## [WORK ORDER]
Transcribe all of the data exactly, leaving nothing out.

Data records
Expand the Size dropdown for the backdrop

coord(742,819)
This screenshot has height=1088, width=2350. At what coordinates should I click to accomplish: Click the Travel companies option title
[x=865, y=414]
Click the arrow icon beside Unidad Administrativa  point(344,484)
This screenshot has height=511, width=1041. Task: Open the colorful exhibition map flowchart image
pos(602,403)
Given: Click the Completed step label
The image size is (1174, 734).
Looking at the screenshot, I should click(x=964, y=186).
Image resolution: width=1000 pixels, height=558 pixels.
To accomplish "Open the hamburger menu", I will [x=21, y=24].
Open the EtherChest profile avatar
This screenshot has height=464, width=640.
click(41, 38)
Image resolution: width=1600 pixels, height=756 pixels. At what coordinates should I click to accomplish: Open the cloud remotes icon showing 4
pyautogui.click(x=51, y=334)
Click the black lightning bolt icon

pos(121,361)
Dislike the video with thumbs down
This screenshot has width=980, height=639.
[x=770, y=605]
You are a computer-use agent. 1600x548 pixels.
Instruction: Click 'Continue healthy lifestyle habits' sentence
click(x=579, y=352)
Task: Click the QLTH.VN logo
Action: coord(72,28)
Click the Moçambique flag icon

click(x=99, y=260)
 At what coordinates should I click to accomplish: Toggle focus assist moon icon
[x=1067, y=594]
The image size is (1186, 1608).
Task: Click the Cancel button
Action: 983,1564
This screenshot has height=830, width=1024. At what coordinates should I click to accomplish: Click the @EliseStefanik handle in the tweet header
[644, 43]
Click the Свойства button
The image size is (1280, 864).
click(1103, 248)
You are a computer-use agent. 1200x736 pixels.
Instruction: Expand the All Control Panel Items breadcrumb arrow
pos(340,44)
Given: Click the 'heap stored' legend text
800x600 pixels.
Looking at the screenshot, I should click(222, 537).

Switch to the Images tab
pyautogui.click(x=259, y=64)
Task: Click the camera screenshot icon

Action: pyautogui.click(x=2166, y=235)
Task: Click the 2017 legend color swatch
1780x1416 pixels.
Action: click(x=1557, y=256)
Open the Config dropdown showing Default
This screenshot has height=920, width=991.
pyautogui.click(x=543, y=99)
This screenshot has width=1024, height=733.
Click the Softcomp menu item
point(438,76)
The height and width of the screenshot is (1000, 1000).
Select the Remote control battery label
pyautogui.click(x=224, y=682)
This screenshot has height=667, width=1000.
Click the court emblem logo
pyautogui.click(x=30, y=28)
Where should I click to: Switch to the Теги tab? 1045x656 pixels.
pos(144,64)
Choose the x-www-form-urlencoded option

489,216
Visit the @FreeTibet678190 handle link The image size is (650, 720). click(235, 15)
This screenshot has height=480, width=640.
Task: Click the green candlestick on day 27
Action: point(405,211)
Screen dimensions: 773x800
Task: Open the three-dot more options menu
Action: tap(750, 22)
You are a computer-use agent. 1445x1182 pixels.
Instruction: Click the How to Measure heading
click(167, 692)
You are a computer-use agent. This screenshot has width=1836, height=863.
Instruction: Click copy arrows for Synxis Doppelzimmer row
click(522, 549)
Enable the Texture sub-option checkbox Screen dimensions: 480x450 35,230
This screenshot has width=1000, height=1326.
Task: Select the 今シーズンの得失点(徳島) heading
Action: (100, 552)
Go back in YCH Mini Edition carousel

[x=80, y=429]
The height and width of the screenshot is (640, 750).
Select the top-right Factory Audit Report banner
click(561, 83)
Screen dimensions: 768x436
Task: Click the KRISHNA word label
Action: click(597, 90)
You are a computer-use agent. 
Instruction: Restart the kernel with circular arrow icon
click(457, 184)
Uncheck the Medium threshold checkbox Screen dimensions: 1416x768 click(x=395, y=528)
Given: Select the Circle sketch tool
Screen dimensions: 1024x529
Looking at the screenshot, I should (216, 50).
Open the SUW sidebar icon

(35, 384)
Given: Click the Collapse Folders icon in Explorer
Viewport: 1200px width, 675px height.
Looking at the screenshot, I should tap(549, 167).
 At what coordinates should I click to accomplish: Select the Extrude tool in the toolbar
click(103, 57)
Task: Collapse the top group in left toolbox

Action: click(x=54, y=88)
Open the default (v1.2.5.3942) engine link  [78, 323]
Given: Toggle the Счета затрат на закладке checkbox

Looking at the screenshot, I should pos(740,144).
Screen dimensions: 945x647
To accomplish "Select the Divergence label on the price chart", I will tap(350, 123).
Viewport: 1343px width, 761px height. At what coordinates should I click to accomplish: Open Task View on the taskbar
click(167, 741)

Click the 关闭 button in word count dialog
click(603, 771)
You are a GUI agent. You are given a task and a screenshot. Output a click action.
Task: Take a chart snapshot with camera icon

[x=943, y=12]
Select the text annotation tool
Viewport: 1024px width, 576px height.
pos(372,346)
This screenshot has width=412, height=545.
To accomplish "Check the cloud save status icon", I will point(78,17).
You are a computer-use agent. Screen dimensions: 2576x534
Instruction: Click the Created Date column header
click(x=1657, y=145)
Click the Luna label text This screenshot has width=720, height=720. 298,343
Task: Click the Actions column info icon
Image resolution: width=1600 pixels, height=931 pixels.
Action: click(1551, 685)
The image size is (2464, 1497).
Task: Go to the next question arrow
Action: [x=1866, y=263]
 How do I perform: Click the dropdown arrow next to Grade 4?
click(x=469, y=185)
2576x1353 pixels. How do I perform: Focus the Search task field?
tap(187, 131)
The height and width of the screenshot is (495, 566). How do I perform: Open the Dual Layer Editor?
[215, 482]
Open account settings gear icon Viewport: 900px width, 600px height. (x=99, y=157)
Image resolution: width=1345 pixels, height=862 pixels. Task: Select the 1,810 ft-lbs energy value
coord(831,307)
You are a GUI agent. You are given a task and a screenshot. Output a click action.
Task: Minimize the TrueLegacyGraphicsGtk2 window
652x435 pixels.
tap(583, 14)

## [TASK SOLUTION]
Expand the Size dropdown for the backdrop

coord(742,819)
This screenshot has height=1088, width=2350. At what coordinates should I click to accomplish: Click the Travel companies option title
[x=865, y=414]
Click the arrow icon beside Unidad Administrativa  point(344,484)
This screenshot has height=511, width=1041. Task: Open the colorful exhibition map flowchart image
pos(602,403)
Given: Click the Completed step label
The image size is (1174, 734).
Looking at the screenshot, I should click(x=964, y=186).
Image resolution: width=1000 pixels, height=558 pixels.
To accomplish "Open the hamburger menu", I will [x=21, y=24].
Open the EtherChest profile avatar
This screenshot has height=464, width=640.
click(41, 38)
Image resolution: width=1600 pixels, height=756 pixels. At what coordinates should I click to accomplish: Open the cloud remotes icon showing 4
pyautogui.click(x=51, y=334)
Click the black lightning bolt icon

pos(121,361)
Dislike the video with thumbs down
This screenshot has width=980, height=639.
[x=770, y=605]
You are a computer-use agent. 1600x548 pixels.
Instruction: Click 'Continue healthy lifestyle habits' sentence
click(x=579, y=352)
Task: Click the QLTH.VN logo
Action: coord(72,28)
Click the Moçambique flag icon

click(x=99, y=260)
 At what coordinates should I click to accomplish: Toggle focus assist moon icon
[x=1067, y=594]
The image size is (1186, 1608).
Task: Click the Cancel button
Action: 983,1564
This screenshot has height=830, width=1024. At what coordinates should I click to accomplish: Click the @EliseStefanik handle in the tweet header
[644, 43]
Click the Свойства button
The image size is (1280, 864).
click(1103, 248)
You are a computer-use agent. 1200x736 pixels.
Instruction: Expand the All Control Panel Items breadcrumb arrow
pos(340,44)
Given: Click the 'heap stored' legend text
800x600 pixels.
Looking at the screenshot, I should click(222, 537).

Switch to the Images tab
pyautogui.click(x=259, y=64)
Task: Click the camera screenshot icon

Action: pyautogui.click(x=2166, y=235)
Task: Click the 2017 legend color swatch
1780x1416 pixels.
Action: click(x=1557, y=256)
Open the Config dropdown showing Default
This screenshot has height=920, width=991.
pyautogui.click(x=543, y=99)
This screenshot has width=1024, height=733.
Click the Softcomp menu item
point(438,76)
The height and width of the screenshot is (1000, 1000).
Select the Remote control battery label
pyautogui.click(x=224, y=682)
This screenshot has height=667, width=1000.
Click the court emblem logo
pyautogui.click(x=30, y=28)
Where should I click to: Switch to the Теги tab? 1045x656 pixels.
pos(144,64)
Choose the x-www-form-urlencoded option

489,216
Visit the @FreeTibet678190 handle link The image size is (650, 720). click(235, 15)
This screenshot has height=480, width=640.
Task: Click the green candlestick on day 27
Action: point(405,211)
Screen dimensions: 773x800
Task: Open the three-dot more options menu
Action: tap(750, 22)
You are a computer-use agent. 1445x1182 pixels.
Instruction: Click the How to Measure heading
click(167, 692)
You are a computer-use agent. This screenshot has width=1836, height=863.
Instruction: Click copy arrows for Synxis Doppelzimmer row
click(522, 549)
Enable the Texture sub-option checkbox Screen dimensions: 480x450 35,230
This screenshot has width=1000, height=1326.
Task: Select the 今シーズンの得失点(徳島) heading
Action: (100, 552)
Go back in YCH Mini Edition carousel

[x=80, y=429]
The height and width of the screenshot is (640, 750).
Select the top-right Factory Audit Report banner
click(561, 83)
Screen dimensions: 768x436
Task: Click the KRISHNA word label
Action: click(597, 90)
You are a computer-use agent. 
Instruction: Restart the kernel with circular arrow icon
click(457, 184)
Uncheck the Medium threshold checkbox Screen dimensions: 1416x768 click(x=395, y=528)
Given: Select the Circle sketch tool
Screen dimensions: 1024x529
Looking at the screenshot, I should (216, 50).
Open the SUW sidebar icon

(35, 384)
Given: Click the Collapse Folders icon in Explorer
Viewport: 1200px width, 675px height.
Looking at the screenshot, I should tap(549, 167).
 At what coordinates should I click to accomplish: Select the Extrude tool in the toolbar
click(103, 57)
Task: Collapse the top group in left toolbox

Action: click(x=54, y=88)
Open the default (v1.2.5.3942) engine link  [78, 323]
Given: Toggle the Счета затрат на закладке checkbox

Looking at the screenshot, I should pos(740,144).
Screen dimensions: 945x647
To accomplish "Select the Divergence label on the price chart", I will tap(350, 123).
Viewport: 1343px width, 761px height. At what coordinates should I click to accomplish: Open Task View on the taskbar
click(167, 741)

Click the 关闭 button in word count dialog
click(603, 771)
You are a GUI agent. You are given a task and a screenshot. Output a click action.
Task: Take a chart snapshot with camera icon

[x=943, y=12]
Select the text annotation tool
Viewport: 1024px width, 576px height.
pos(372,346)
This screenshot has width=412, height=545.
To accomplish "Check the cloud save status icon", I will point(78,17).
You are a computer-use agent. Screen dimensions: 2576x534
Instruction: Click the Created Date column header
click(x=1657, y=145)
Click the Luna label text This screenshot has width=720, height=720. 298,343
Task: Click the Actions column info icon
Image resolution: width=1600 pixels, height=931 pixels.
Action: click(1551, 685)
The image size is (2464, 1497).
Task: Go to the next question arrow
Action: [x=1866, y=263]
 How do I perform: Click the dropdown arrow next to Grade 4?
click(x=469, y=185)
2576x1353 pixels. How do I perform: Focus the Search task field?
tap(187, 131)
The height and width of the screenshot is (495, 566). How do I perform: Open the Dual Layer Editor?
[215, 482]
Open account settings gear icon Viewport: 900px width, 600px height. (x=99, y=157)
Image resolution: width=1345 pixels, height=862 pixels. Task: Select the 1,810 ft-lbs energy value
coord(831,307)
You are a GUI agent. You are given a task and a screenshot. Output a click action.
Task: Minimize the TrueLegacyGraphicsGtk2 window
652x435 pixels.
tap(583, 14)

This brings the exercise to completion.